Well, at that time I was thinking it was due to an incompatibility between Robocop 2 and Edward Randy PALs and I temporarily gave up, waiting to get a dump from a working Edward Randy to be sure…

Then Shoestring confirmed me Caveman Ninja and Robocop 2 PALs @ N5 were strictly identical. It leaded him to believe that perhaps they are all common to each other and maybe there is a different problem with my board, which pushed me to have a look back at my board for possible other faulty chips. And he did well…

I started looking for other issues on the PCB and noticed that bending the board made the garbled graphics changing, even making them better looking at some point.
So I suspected the two SMC Data East customs labeled “55” having bad solder joints and reflowed the solder on them.

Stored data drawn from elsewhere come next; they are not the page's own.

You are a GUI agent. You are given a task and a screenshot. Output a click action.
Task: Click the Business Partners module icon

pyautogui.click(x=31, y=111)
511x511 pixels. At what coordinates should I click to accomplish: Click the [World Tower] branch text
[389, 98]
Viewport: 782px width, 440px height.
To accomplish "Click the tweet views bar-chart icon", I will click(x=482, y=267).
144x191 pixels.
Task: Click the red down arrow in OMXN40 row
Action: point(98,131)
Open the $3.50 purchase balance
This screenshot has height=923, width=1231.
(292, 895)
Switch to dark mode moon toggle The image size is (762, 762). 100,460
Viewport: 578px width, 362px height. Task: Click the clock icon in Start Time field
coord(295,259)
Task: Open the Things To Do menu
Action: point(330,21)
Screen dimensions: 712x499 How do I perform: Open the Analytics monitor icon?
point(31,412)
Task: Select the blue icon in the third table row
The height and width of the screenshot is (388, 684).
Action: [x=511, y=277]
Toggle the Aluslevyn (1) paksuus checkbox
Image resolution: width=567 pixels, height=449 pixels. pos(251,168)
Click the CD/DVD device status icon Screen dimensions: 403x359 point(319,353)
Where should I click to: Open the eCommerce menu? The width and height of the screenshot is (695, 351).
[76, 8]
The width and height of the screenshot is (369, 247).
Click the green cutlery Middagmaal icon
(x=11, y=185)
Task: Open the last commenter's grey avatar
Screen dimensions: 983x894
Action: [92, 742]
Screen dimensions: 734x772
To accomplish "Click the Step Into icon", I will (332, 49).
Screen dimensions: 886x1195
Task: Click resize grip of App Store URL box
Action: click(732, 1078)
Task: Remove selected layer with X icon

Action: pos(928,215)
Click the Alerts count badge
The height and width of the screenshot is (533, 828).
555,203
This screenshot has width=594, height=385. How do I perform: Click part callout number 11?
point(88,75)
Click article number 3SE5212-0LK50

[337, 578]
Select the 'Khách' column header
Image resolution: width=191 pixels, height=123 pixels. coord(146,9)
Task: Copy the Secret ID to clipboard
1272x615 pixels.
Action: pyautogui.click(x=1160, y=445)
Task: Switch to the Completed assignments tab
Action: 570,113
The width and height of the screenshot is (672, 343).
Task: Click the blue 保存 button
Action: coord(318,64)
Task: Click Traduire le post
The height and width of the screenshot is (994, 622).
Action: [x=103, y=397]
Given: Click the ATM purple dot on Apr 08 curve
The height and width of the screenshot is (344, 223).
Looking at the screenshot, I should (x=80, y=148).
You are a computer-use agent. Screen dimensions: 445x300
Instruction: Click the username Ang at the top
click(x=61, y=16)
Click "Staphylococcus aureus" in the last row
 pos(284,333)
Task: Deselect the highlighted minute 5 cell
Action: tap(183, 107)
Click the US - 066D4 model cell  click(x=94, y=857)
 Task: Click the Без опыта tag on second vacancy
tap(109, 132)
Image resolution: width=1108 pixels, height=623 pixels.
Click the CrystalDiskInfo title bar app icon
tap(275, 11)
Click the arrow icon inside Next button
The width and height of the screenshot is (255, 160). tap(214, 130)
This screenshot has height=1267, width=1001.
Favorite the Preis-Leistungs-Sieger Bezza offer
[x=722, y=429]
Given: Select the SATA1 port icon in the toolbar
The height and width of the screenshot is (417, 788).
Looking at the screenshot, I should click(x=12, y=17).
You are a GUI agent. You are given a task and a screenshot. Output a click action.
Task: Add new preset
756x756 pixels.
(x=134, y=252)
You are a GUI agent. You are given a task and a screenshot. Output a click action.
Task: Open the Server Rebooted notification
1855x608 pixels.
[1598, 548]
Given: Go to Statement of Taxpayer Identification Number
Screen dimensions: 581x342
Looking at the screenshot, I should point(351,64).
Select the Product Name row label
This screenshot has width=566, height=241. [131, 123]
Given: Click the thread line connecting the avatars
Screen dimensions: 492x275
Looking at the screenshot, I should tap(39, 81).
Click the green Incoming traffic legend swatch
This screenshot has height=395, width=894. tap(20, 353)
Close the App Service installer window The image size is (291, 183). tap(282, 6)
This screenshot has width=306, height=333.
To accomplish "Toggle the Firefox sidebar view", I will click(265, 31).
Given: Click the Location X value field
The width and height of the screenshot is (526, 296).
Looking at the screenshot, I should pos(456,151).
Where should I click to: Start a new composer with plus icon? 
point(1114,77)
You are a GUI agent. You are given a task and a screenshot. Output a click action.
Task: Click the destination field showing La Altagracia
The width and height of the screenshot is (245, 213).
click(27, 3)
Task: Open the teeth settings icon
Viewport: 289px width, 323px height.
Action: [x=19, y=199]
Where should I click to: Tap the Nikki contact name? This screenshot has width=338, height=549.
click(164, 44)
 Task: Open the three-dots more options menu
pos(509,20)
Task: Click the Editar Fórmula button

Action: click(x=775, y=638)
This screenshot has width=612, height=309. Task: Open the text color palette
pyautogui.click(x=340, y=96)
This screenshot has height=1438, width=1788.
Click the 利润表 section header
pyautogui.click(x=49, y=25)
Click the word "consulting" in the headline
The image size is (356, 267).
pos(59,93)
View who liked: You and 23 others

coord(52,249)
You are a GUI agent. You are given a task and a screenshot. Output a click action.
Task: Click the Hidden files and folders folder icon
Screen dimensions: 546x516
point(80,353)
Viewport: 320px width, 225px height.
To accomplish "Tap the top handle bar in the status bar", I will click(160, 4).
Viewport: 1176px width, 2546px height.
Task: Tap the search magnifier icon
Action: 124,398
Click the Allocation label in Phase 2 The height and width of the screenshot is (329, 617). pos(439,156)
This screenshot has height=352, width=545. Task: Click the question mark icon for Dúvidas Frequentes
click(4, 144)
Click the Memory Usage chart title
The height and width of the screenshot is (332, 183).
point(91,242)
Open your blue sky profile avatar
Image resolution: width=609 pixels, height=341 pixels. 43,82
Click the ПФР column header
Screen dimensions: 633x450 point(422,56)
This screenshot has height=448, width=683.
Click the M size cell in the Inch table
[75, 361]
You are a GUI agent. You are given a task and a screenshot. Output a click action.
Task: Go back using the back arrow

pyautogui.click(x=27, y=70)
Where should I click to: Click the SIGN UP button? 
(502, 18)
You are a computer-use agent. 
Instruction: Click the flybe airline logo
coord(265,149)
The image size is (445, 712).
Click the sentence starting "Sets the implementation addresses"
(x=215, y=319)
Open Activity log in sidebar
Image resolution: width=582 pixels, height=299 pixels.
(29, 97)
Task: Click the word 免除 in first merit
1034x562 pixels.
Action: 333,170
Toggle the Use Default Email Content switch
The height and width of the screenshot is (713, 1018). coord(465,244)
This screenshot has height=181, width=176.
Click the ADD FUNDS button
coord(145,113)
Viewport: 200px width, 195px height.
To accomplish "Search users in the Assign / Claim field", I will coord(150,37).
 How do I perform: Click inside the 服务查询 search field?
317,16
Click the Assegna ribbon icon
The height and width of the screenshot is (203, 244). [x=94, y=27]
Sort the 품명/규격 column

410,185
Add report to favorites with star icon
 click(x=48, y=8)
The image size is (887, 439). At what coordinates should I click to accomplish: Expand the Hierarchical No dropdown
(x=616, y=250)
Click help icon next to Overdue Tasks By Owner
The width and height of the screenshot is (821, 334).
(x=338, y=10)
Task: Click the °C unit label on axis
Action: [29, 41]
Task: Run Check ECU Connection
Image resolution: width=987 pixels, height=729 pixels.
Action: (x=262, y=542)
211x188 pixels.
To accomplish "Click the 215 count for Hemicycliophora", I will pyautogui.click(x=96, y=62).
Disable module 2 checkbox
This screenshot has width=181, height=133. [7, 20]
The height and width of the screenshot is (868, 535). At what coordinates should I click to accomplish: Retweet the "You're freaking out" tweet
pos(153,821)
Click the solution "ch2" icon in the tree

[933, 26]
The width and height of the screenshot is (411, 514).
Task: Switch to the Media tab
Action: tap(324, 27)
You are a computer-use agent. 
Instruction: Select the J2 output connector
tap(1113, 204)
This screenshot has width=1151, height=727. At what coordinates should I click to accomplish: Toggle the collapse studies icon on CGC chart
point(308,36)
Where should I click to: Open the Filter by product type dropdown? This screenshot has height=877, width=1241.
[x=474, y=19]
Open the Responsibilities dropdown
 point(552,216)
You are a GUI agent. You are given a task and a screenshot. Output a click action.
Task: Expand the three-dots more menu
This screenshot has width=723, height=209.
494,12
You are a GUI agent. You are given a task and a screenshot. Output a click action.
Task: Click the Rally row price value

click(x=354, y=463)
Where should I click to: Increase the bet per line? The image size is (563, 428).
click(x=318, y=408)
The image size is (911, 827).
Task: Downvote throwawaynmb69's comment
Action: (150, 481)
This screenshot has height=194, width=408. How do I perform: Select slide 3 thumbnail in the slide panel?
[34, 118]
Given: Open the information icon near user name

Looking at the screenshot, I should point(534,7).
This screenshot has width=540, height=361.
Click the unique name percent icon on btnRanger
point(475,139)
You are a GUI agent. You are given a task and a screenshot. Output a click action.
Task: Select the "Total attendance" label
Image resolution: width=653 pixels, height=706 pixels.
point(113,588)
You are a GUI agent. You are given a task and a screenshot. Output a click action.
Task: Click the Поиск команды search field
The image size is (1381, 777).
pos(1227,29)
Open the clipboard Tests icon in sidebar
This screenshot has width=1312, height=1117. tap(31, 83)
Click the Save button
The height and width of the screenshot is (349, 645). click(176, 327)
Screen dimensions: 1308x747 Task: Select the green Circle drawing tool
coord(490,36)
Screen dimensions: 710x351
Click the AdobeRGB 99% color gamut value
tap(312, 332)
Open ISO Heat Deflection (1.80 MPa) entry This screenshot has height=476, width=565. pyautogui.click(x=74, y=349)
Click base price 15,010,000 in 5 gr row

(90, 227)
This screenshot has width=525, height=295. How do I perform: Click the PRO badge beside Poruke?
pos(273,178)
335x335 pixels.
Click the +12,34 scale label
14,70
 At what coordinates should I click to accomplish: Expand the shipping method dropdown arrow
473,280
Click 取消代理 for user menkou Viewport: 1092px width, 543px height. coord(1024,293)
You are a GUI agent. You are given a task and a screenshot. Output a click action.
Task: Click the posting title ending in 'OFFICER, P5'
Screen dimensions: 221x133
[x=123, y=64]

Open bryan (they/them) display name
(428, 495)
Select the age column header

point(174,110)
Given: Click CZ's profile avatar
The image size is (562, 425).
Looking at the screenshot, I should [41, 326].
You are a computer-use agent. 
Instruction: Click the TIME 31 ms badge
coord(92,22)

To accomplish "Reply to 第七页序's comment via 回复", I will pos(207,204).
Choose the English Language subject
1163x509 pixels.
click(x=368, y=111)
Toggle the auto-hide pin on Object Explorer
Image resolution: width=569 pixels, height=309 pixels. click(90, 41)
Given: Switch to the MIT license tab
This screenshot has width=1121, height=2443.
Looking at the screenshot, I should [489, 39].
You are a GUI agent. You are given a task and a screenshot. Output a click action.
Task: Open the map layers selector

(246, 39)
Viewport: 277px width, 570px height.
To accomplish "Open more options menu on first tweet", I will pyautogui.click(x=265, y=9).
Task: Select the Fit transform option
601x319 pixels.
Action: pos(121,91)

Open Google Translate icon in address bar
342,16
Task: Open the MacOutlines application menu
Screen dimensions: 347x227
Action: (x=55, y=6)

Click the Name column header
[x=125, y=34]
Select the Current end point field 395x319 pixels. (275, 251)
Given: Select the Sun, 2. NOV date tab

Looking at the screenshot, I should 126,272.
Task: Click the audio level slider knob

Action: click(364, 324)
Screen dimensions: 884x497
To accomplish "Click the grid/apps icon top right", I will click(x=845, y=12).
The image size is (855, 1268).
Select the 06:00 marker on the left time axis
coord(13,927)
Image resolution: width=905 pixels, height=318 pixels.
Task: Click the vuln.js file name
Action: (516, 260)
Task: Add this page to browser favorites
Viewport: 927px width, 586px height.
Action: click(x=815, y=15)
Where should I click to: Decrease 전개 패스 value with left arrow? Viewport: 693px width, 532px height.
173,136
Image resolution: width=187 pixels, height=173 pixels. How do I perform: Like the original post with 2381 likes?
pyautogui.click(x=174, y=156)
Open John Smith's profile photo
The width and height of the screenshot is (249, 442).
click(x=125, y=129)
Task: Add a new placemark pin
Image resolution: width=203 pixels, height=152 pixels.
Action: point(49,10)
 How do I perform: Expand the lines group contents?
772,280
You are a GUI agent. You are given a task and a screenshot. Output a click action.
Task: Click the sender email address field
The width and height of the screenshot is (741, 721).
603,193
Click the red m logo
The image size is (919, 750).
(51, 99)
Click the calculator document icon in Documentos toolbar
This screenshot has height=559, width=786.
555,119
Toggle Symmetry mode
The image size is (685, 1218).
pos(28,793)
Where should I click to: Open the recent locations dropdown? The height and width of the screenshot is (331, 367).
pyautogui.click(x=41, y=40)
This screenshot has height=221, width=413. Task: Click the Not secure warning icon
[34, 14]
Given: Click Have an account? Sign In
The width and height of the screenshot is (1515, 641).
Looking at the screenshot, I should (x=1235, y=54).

It then went way better. I had clean backgrounds in game, full intro with clean texts and pictures, title and Data East logo appearing (didn’t have all of that before) but no sprites in game. I noticed a square on the bottom-right corner that seemed containing garbled parts of sprites.

I then managed to find where the sprites part was located on the board and found two 6116 RAMs @ locations N9 and M9 that had suspicious signals on their data lines (pulsing but weakly and at low voltage). Piggybacking a known good working compatible RAM made parts of garbled sprites randomly appearing on screen.

I then desoldered one of the two RAMs (at location N9). With no big surprise it was tested bad on my programmer. I soldered a socket and put a new RAM in place. There was still no sprites but the garbled square on the bottom-right corner was not there anymore. Data lines on the new RAM were looking pretty much better though with strong pulses at 5V. The RAM located at M9 still showed weak outputs so I replaced it with another good known RAM:

edrandy6

Then sprites magically appeared !

edrandy5

Only one thing was remaining: the voice generating chips (2x OKI M6295) were missing so I replaced them and got the sound fully working.

I played the game several times since that and it is working perfectly.